Suzette courut aux bâtiments de la ferme pendant que M. Pirotte essayait de vaincre sa stupéfaction.

Il bondit à la rencontre de son ami et des deux dames qui rentraient de promenade et leur narra avec enthousiasme l’heureuse intervention de Suzette.

— Pour une issue satisfaisante, dit M. Lassonat, il y en a cent qui ne le sont pas.

Mme Lassonat était contente et oubliait les insuccès de sa fille.

— Quelle chance ! répétait le propriétaire, je n’aurai plus besoin d’aller faire des cour bettes devant cette Durtêt. Elle a été habile cette petite.

Tout était pardonné à Suzette.

Mme Pirotte se montrait un peu plus réservée.

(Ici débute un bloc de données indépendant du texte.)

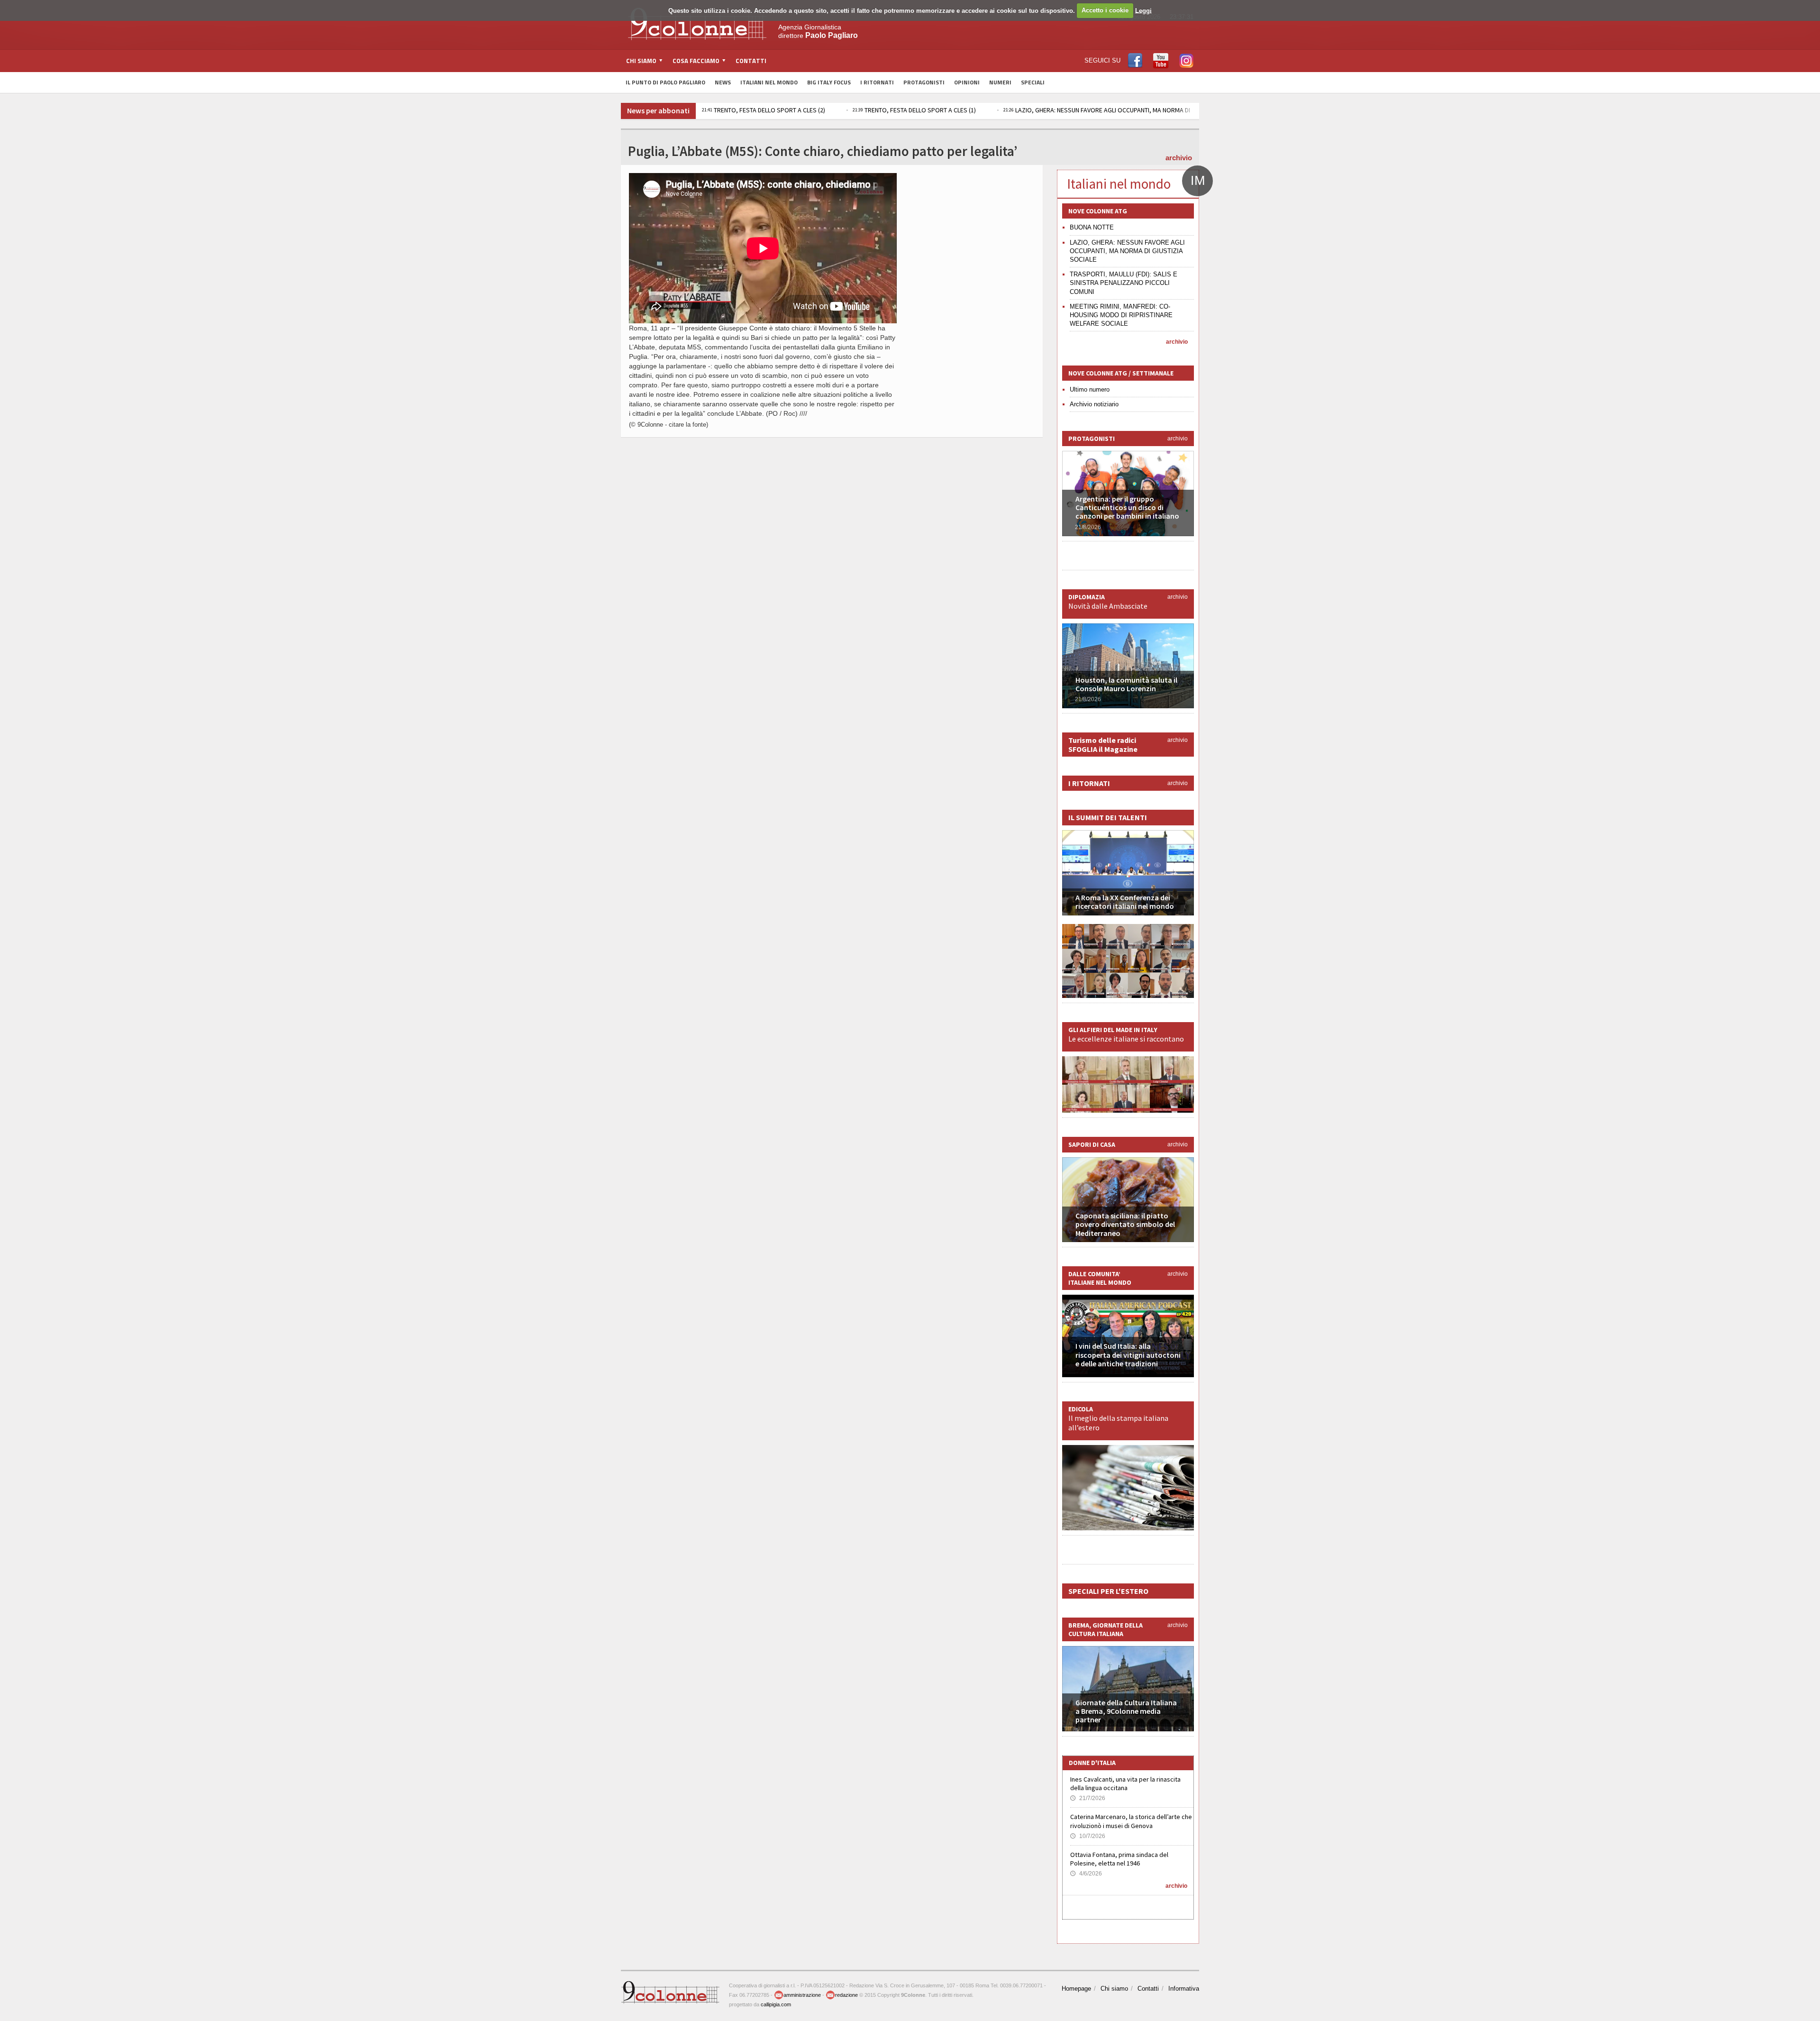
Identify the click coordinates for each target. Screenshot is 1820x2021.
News (723, 82)
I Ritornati (877, 82)
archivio (1178, 158)
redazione (846, 1995)
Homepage (1076, 1988)
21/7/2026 (1087, 1798)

Tout en accordant un tribut d’admiration à Suzette, elle craignait maintenant quelques susceptibilités de son personnel. Des échos fâcheux lui revenaient. La vérité sortait de toutes parts.

Suzette relevait les propos inexacts et ramenait tout à des proportions justes.

Il s’ensuivait quelques énervements et on se demandait pourquoi cette petite demoiselle se permettait de rectifier certaines phrases lancées avec insouciance.

— Ma robe ne me semble pas propre, Ursule.

— J’ai cependant brossé cette robe, Madame, pas plus tard qu’hier.

— Oh ! protestait Suzette, vous perdez la mémoire, Ursule, vous étiez fatiguée, hier, et vous l’avez rentrée sans la nettoyer. Vous l’avez même dit tout haut.

— Ah ! oui, c’est vrai, je ne m’en souvenais plus. La femme de chambre mortifiée, estimait que cette jeune parisienne abusait de l’hospitalité.